The empirical moment matrix and its application in computer vision
Permanent URL:
http://hdl.handle.net/2047/D20291232
Dy, Jennifer G. (Committee member)
Radke, Richard J. (Committee member)
Sznaier, Mario (Committee member)
Person re-ID is the problem of matching images of a pedestrian across cameras with no overlapping fields of view. It is one of the key tasks in surveillance video processing. Yet, due to the extremely large inter-class variances across different cameras (e.g., poses, illumination, viewpoints), the performance of the state-of-the-art person re-id algorithms is still far from ideal. In this thesis, we propose a novel descriptor, based on the on-manifold mean of a moment matrix (moM) and horizontal mean pooling, which can be used to approximate complex, non-Gaussian, distributions of the pixel features within a mid-sized local patch. To mitigate the gap between academic research and real-world applications, two large-scale public re-ID datasets are proposed and a systematic benchmark evaluation is established on both new datasets. Extensive experiments on five widely used public re-ID datasets and two newly collected datasets demonstrate that incorporating the proposed moM feature improves re-ID performance.

» SUPPLIED MATERIAL:
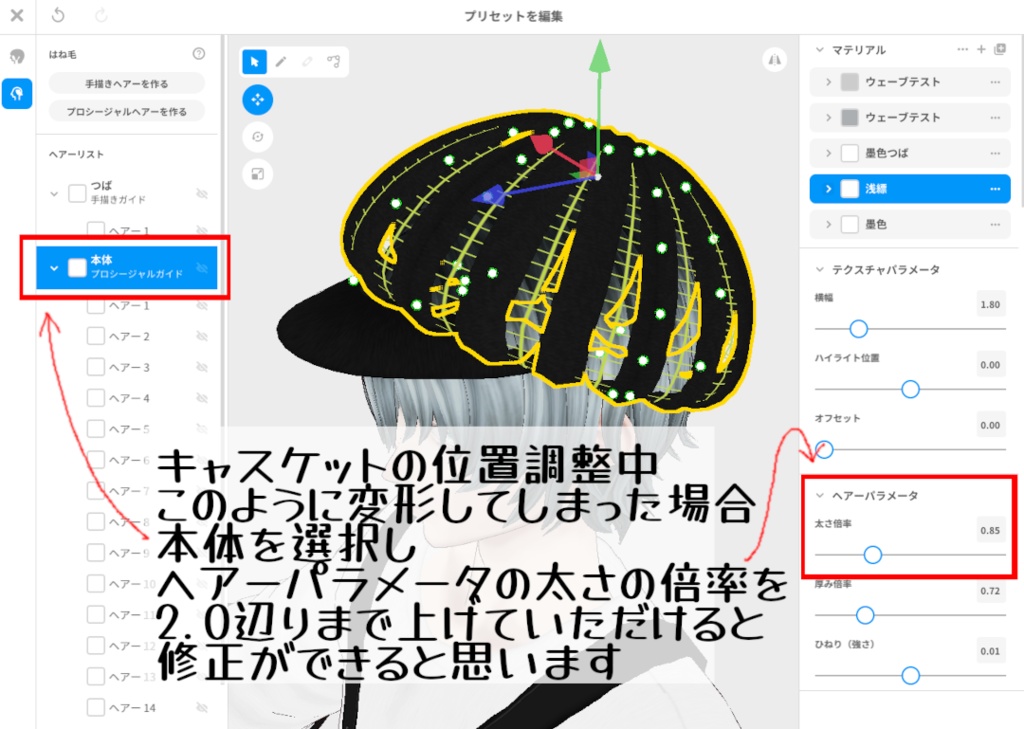Toggle visibility of つば hair group
1024x729 pixels.
pyautogui.click(x=201, y=190)
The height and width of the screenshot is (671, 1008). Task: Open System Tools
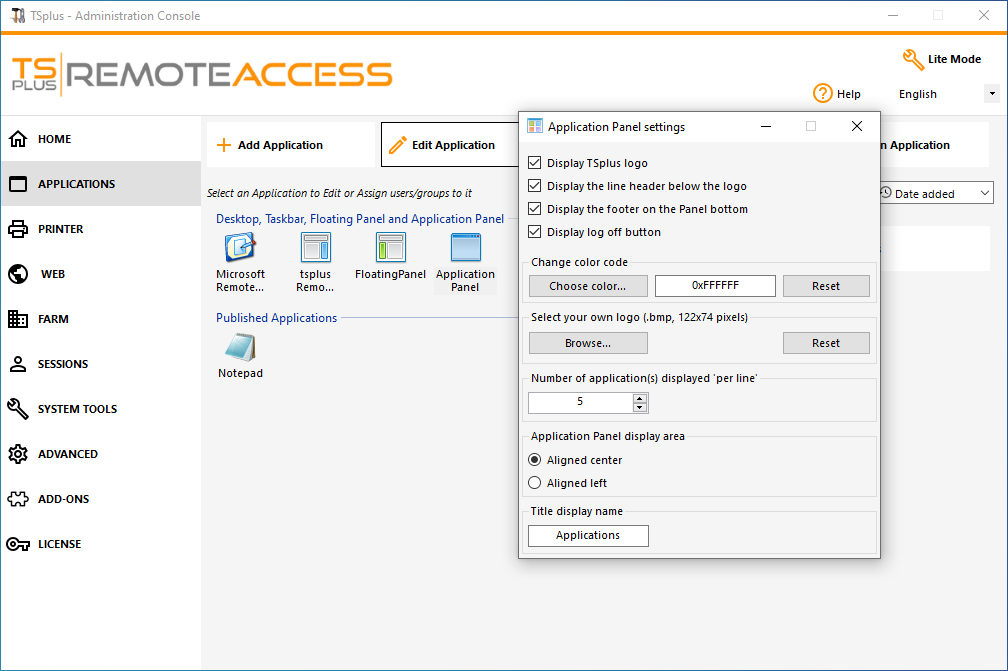click(x=71, y=409)
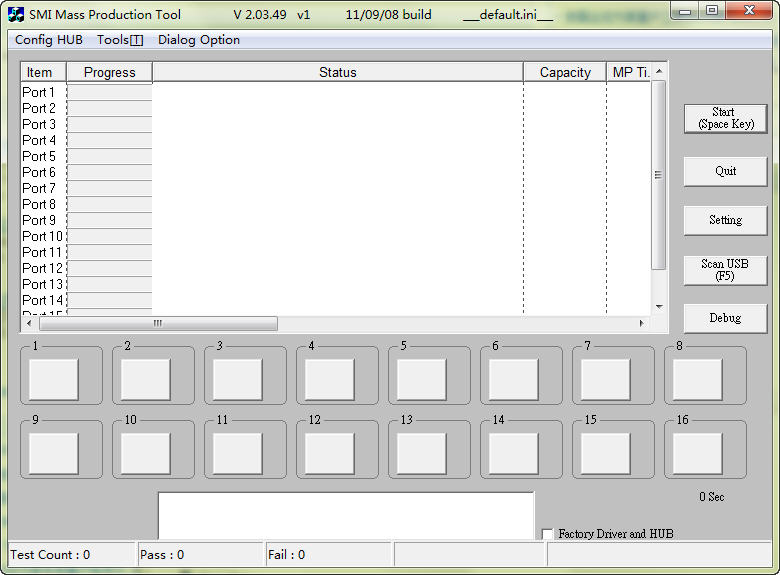Click the Scan USB (F5) button

tap(725, 270)

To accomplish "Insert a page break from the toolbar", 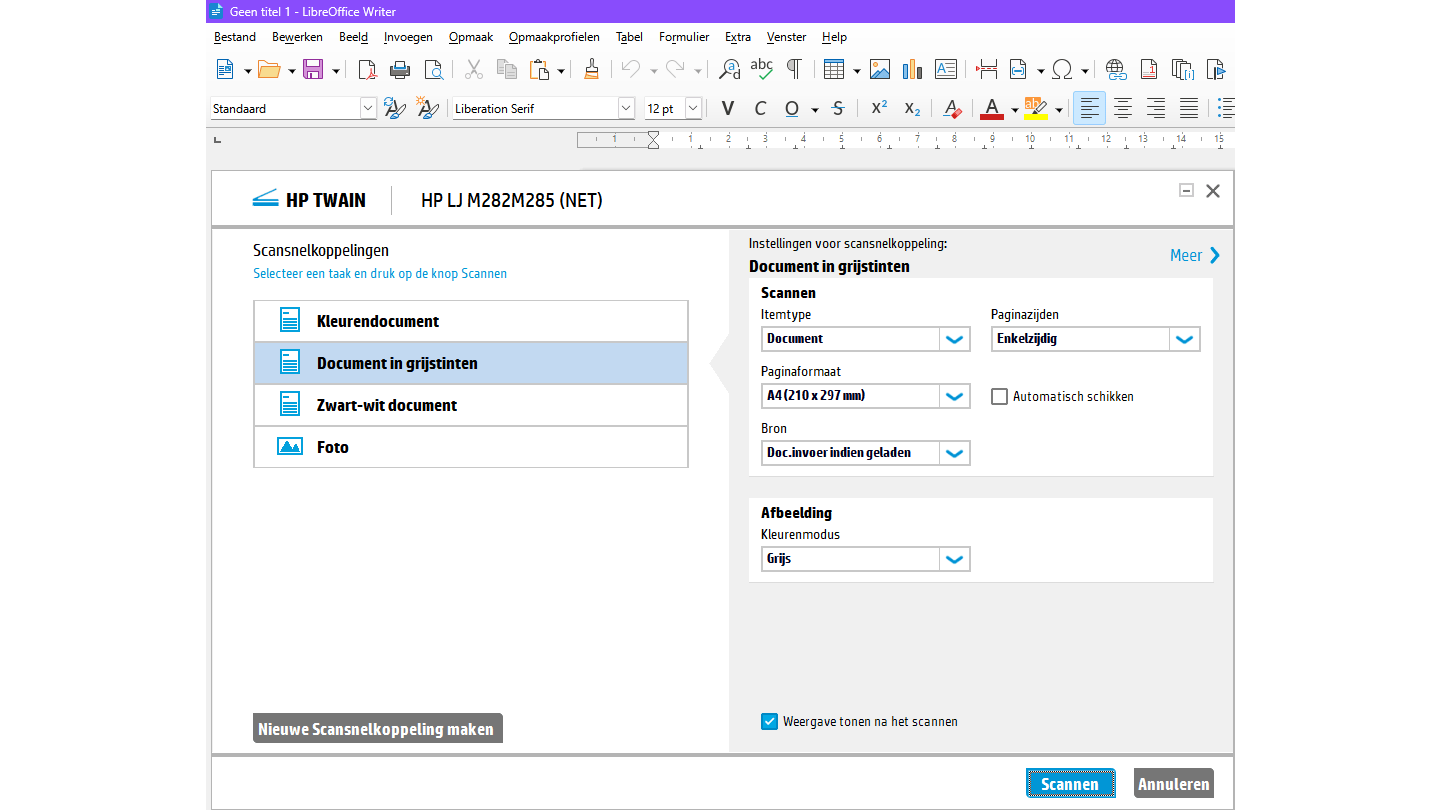I will point(986,69).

» AIM A: Restate word for word the passage of the person re-ID abstract between "The empirical moment" and "Mario (Committee member)", inclusive.
» AIM B: Resume the person re-ID abstract from its final sentence.
The records are separate from the person re-ID abstract.

» ANSWER A:
The empirical moment matrix and its application in computer vision
Permanent URL:
http://hdl.handle.net/2047/D20291232
Dy, Jennifer G. (Committee member)
Radke, Richard J. (Committee member)
Sznaier, Mario (Committee member)

» ANSWER B:
Different from general objection recognition tasks, fine-grained classification usually tries to distinguish objects at the sub-category level, such as different makes of cars or different species of a bird. The main challenge of this task is the relatively large inter-class and relatively small intra-class variations. The most successful approaches to this problem use deep convolutional neural network(CNN), where the top convolutional layers perform a local representation extraction step and the bottom fully connected layers perform an encoding step. In the case of fine-grain classification, bilinear pooling and Gaussian embedding have been shown as the best encoding options but at the price of an enormous feature dimensionality. Approximate compact pooling methods have been explored towards addressing this weakness. Additionally, recent results have shown that significant performance gains can be achieved by using matrix normalization to regularize the unstable higher order information. However, combining compact pooling with matrix normalization has not been explored until now. In this thesis, we unify the bilinear pooling layer and the global Gaussian embedding layer through the empirical moment matrix in a novel deep architecture, moment embedding network MoNet. In addition, we propose a novel sub-matrix square-root layer, which can be used to normalize the output of the convolution layer directly and mitigate the dimensionality problem with off-the-shelf compact pooling methods. Our experiments on three widely used fine- grained classification datasets illustrate that our proposed architecture MoNet can achieve similar or better performance than the state-of-art architectures . Furthermore, when combined with compact pooling techniques, it obtains comparable performance with encoded features but with only 4% of the dimensions.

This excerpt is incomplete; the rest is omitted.